From 2018 to 2020, he was part of Facebook’s civic integrity team, where he fought against online interference in democracy from various sources, witnessing how dictators around the world used fake accounts to manipulate public opinion, harass dissidents and incite violence.

Now he is sounding the alarm about a new threat: large language models (LLMs), powerful A.I. systems that can generate realistic text on almost any topic.

He warns that these tools could be used by malicious actors to create more convincing and widespread disinformation campaigns, especially ahead of the 2024 U.S. presidential election.

Harris cites the example of LLaMA, an open-source LLM developed by researchers at Stanford University and Meta.

“Meta’s LLaMA can be run by anyone with sufficient computer hardware to support them—the latest offspring can be used on commercially available laptops. This gives anyone—from unscrupulous political consultancies to Vladimir Putin’s well-resourced GRU intelligence agency—freedom to run the A.I. without any safety systems in place,” Harris wrote.

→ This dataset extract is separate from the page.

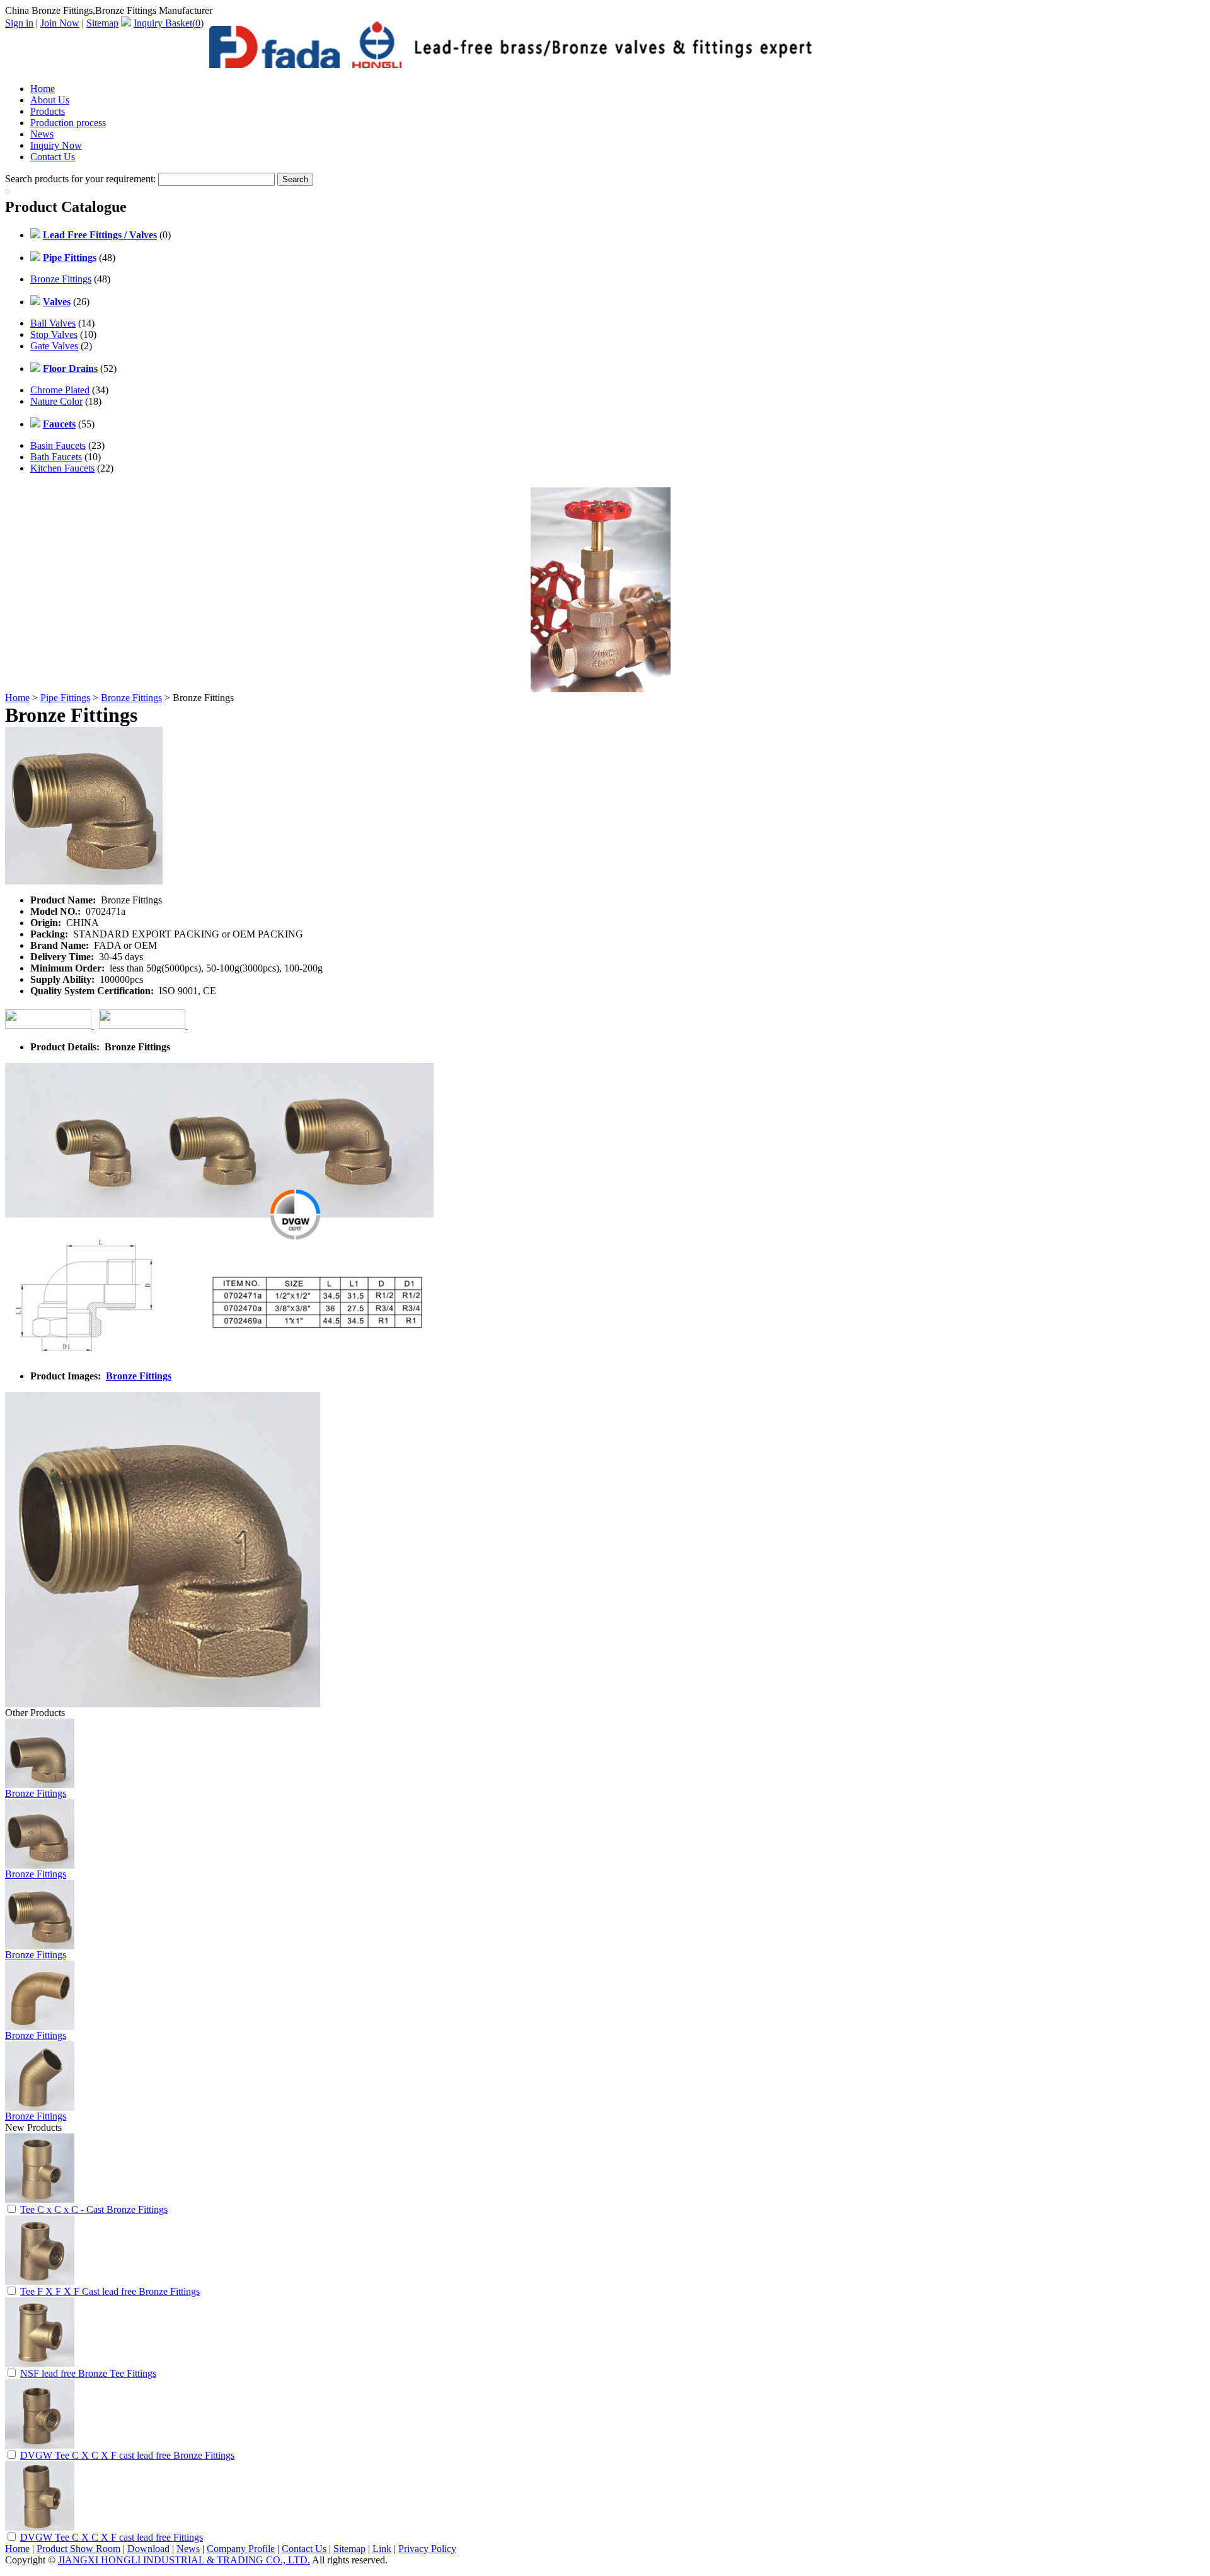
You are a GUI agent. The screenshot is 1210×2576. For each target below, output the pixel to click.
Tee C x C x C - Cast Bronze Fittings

He also says that LLaMA could be used to generate scripts for deepfakes, videos that show people saying or doing things they never did, expressing his concerns about Meta’s platforms (Facebook, Instagram, and WhatsApp), which he says will be among the biggest battlegrounds for these “influence operations.”

But his worries go beyond the erosion of democracy. After leaving the civic integrity team, he managed research teams working on responsible A.I. at Meta, where he documented the potential harms of A.I. and sought ways to make it more safe and more fair for society.

He saw how Meta’s own A.I. systems could facilitate housing discrimination, make racist associations and exclude women from seeing job listings visible to men.

“The scary part, though, is that these incidents were the unintended consequences of implementing A.I. systems at scale. When A.I. is in the hands of people who are deliberately and maliciously abusing it, the risks of misalignment increase exponentially, compounded even further as the capabilities of A.I. increase,” Harris noted.

He calls for a pause in the release of open-source LLMs, which he says could give governments time to put critical regulations in place, echoing the sentiments of tech leaders such as Sam Altman, Sundar Pichai, and Elon Musk, who have also advocated for more oversight of A.I.

Tech companies need to put stronger controls on who qualifies as a “researcher” for special access to these potentially dangerous tools, he concluded.